Non il miglior libro di José Saramago, ma sicuramente un ottimo prodotto.

A quattro anni dalla cecità bianca un altro evento straordinario colpisce la medesima città. Dopo l’attacco a uno dei cinque sensi, l’affronto stavolta è nei confronti della democrazia, quando alle elezioni politiche si assiste a un’ondata di schede bianche, ben l’83%. Anche qui la situazione è grottesca e paradossale, con il governo che prende delle misure per proteggere il paese dal possibile dilagare della malattia che sembra aver colpito la città, screditando i vertici della politica. Nel Saggio sulla lucidità, Saramago riprende una caratteristica a lui cara, cioè la situazione di spaesamento e di tutti contro tutti già vista in Cecità e nelle Intermittenze della morte. Qui però la reazione della popolazione, va in una direzione imprevedibile che rispecchia quell’indifferenza che aveva caratterizzato la scelta del candidato nelle cabine elettorali.

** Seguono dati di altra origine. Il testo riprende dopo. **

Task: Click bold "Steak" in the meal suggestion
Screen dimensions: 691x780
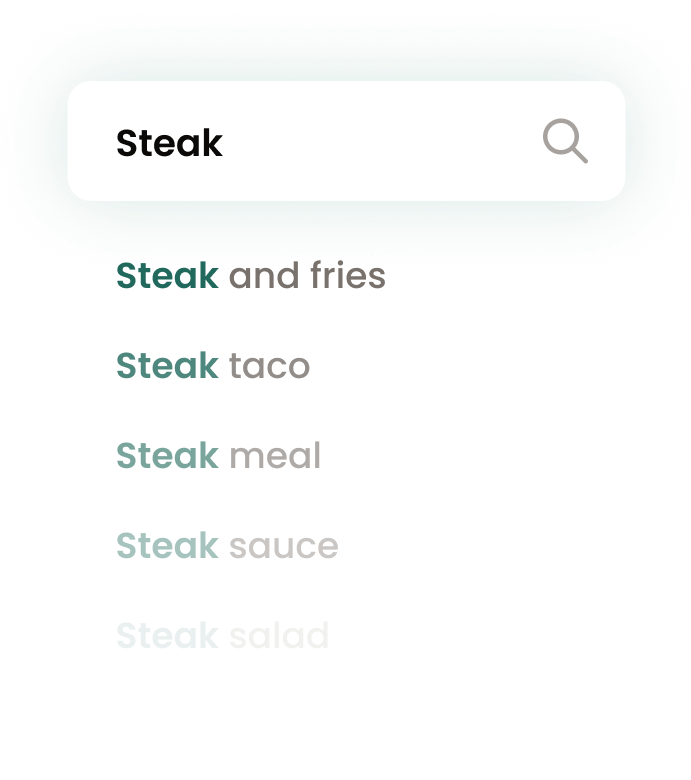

Saramago non sembra neanche considerare come straordinaria la reazione del popolo della scheda bianca, dando l’impressione al lettore che quei cittadini siano in realtà un grande corpo sonnolento, per niente intimorito dall’abbandono in cui è caduto e per niente preoccupato degli atti sovversivi che il governo mette in scena per poi scatenare la caccia al colpevole. All’interno del governo si vede come l’ambizione e la voglia di primeggiare guidi le azioni di premier e ministri. Verso metà racconto ecco il raccordo fra i due romanzi e con la donna che in Cecità non era stata colpita dal morbo che entra prepotentemente in scena. Da qui le indagini di investigatori, le ricerche senza costrutto, i sotterfugi che il governo cerca di mettere in scena e l’enigmatico uomo con la cravatta a pallini. Di fronte all’insubordinazione del commissario pentitosi viene fuori l’anima del popolo della scheda bianca, che con un’azione imprevedibile fa capire di esistere. Il governo non possiede certo un’indole arrendevole e come tutti i governi è restio a fare il mea culpa… e allora come reagirà?

 

A voi la lettura di questo romanzo, ben scritto e abbastanza avvincente, in cui personaggi, come in Cecità, non hanno un nome, ma sono nominati per il mestiere o per una loro caratteristica, i dialoghi sono interpuntati con una virgola e creano spaesamento e, se in Cecità questo poteva essere giustificato dal voler trasmettere la cecità al lettore, qui pare più affettazione. Interessante è invece come da questa situazione paradossale Saramago voglia tratteggiare una realtà ben viva nel mondo in cui viviamo, cioè la completa disaffezione verso la politica. Una politica subdola, arrivista e autoreferenziale; una politica e un governo in fondo non essenziali alla vita in società, o almeno di questa società che si lascia scivolare addosso con indifferenza e pacatezza tutti gli affronti e i soprusi, una società in cui a governare è il potere che la censura esercita su di essa. Che sia questa indifferenza, dopo le sommosse e le rivoluzioni, l’arma necessaria per fondare una nuova società? O è questa stessa indifferenza che ci farà cadere nelle grinfie di approfittatori e arrivisti, uscendone sconfitti? Alla fine non si capisce chi ha vinto perché la storia della nostra modernità è ancora da scrivere.